Ritika Maheshwari (Jira) Tue, 06 Feb 2024 22:17:04 -0800


    [ 
https://issues.apache.org/jira/browse/SPARK-45414?page=com.atlassian.jira.plugin.system.issuetabpanels:comment-tabpanel&focusedCommentId=17815121#comment-17815121
 ]


Ritika Maheshwari commented on SPARK-45414:
-------------------------------------------

@Sean Owen 

What is causing this issue is this piece of code 

 
{code:java}
com.databricks.spark.xml.parsers.StaxXMLGenerator  
def writeElement {....
val (names, values) = elements.unzip
val elementSchema = StructType(schema.filter(names.contains))
val elementRow = Row.fromSeq(row.toSeq.filter(values.contains))


{code}
 

In this code elements contains only elements, since attributes have already 
been handled before but row contains values for both attributes and elements. 
In this sql the attribute  "SerialNumberFlag" has value ''. But other elements 
like Color also has value ''. Therefore the line of code in red will also get 
the value for "SerialNumberFlag" where as the elementSchema will not have the 
schema for that attribute but instead would have schema for 
MerchandiseHierarchy.
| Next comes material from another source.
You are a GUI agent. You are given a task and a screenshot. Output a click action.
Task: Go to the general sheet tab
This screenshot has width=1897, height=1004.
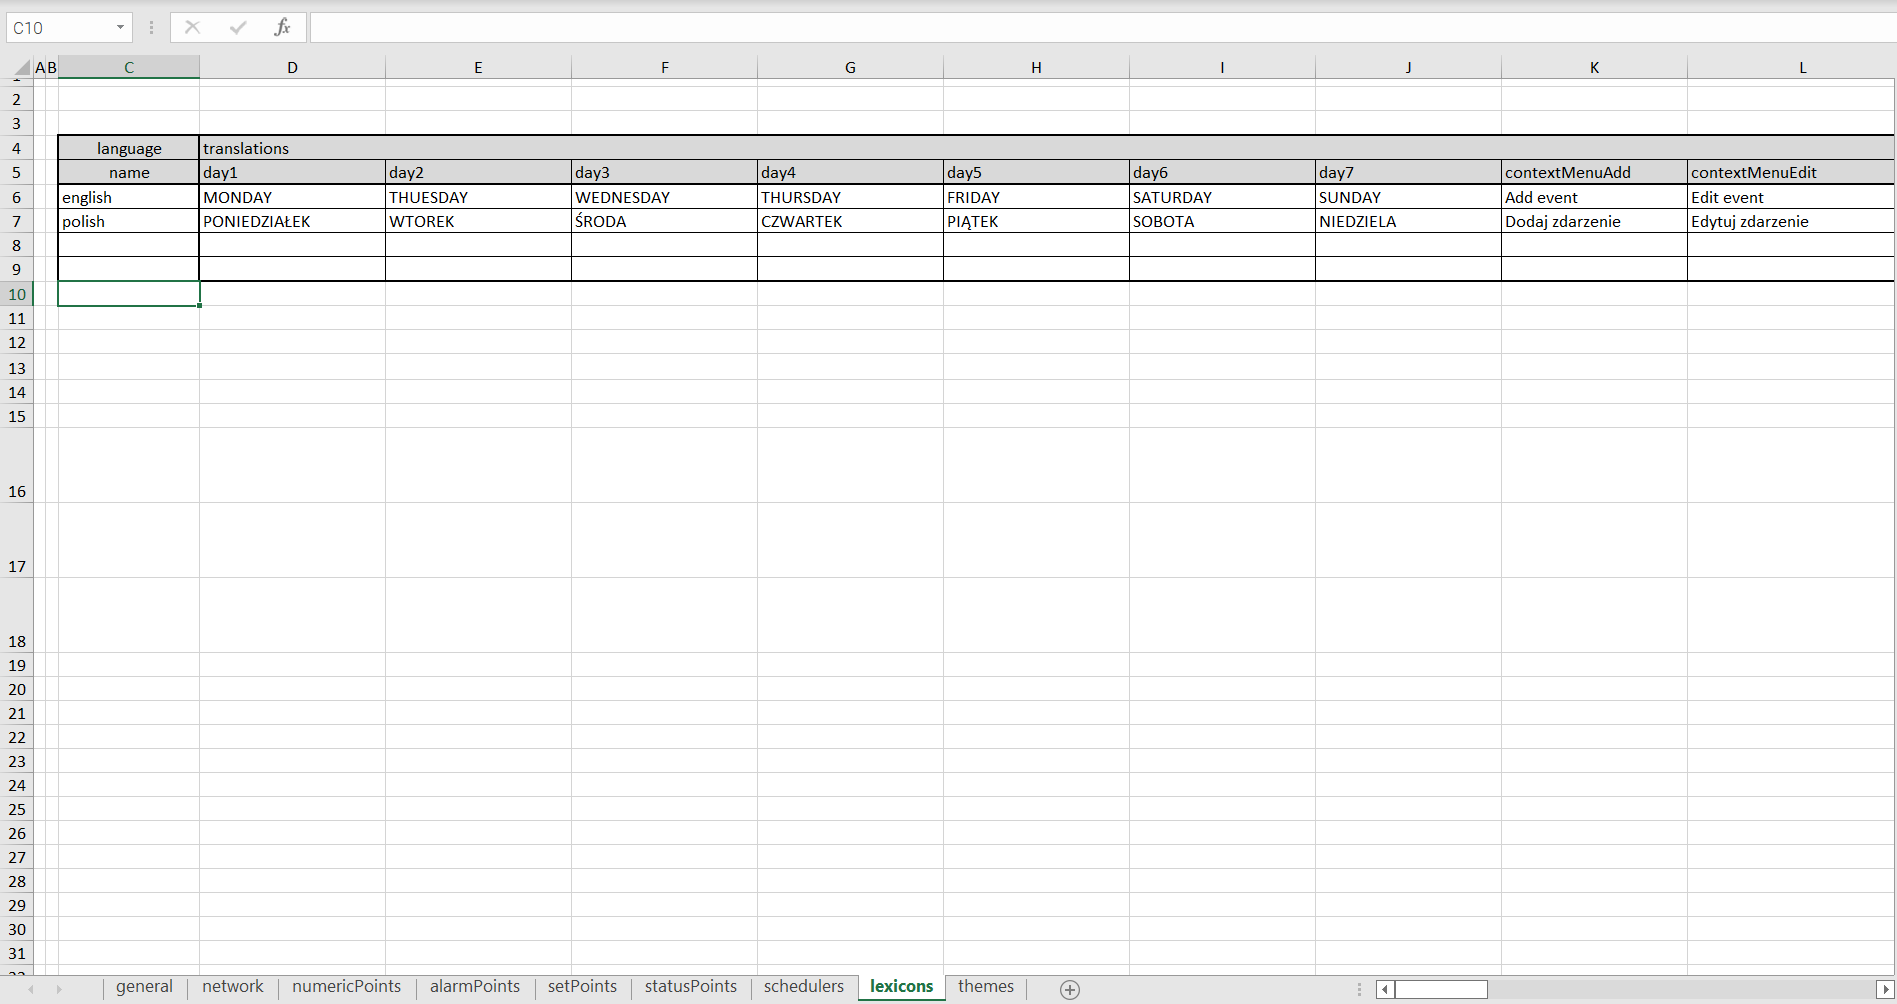coord(144,987)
Hence MerchandiseHierarchy gets the value '' causing the 
issue.

Here are the values we get for elementSchema and elementRow which show the 
mismatch

 
{code:java}
24/02/06 22:05:38 INFO StaxXmlGenerator$: In apply elementSchema  is 
StructField(ItemID,StructType(StructField(_Type,StringType,true),StructField(_VALUE,StringType,true)),false),StructField(UPC,StructType(StructField(_Type,StringType,true),StructField(_VALUE,StringType,true)),false),StructField(Description,StringType,false),StructField(MerchandiseHierarchy,ArrayType(StructType(StructField(_ID,StringType,true),StructField(_Level,StringType,true)),true),false),StructField(ItemPrice,ArrayType(StructType(StructField(_ValueTypeCode,StringType,true),StructField(_Value,StringType,true)),true),false),StructField(Color,StringType,false),StructField(IntendedIndustry,StringType,false),StructField(Manufacturer,StructType(StructField(Name,StringType,true)),false),StructField(Marketing,StructType(StructField(Season,StringType,true)),false),StructField(BrandOwner,StructType(StructField(_Name,StringType,true)),false),StructField(ItemAttribute_culinary,ArrayType(StructType(StructField(_Name,StringType,true),StructField(AttributeValue,StringType,true)),true),false),StructField(ItemAttribute_noculinary,ArrayType(StructType(StructField(_Name,StringType,true),StructField(_VALUE,ArrayType(ArrayType(StructType(StructField(AttributeCode,StringType,true),StructField(AttributeValue,StringType,true)),true),true),true)),true),false),StructField(ItemMeasurements,StructType(StructField(Depth,StructType(StructField(_UnitOfMeasure,StringType,true),StructField(_VALUE,StringType,true)),true),StructField(Height,StructType(StructField(_UnitOfMeasure,StringType,true),StructField(_VALUE,StringType,true)),true),StructField(Width,StructType(StructField(_UnitOfMeasure,StringType,true),StructField(_VALUE,StringType,true)),true),StructField(Diameter,StructType(StructField(_UnitOfMeasure,StringType,true),StructField(_VALUE,StringType,true)),true)),false),StructField(TaxInformation,StructType(StructField(TaxGroupID,StringType,true),StructField(TaxExemptCode,StringType,true),StructField(TaxAmount,StringType,true)),false),StructField(ItemImageUrl,StringType,false),StructField(ItemFranchisees,ArrayType(ArrayType(StructType(StructField(_action,StringType,true),StructField(_franchiseeId,StringType,true),StructField(_franchiseeName,StringType,true)),true),true),false)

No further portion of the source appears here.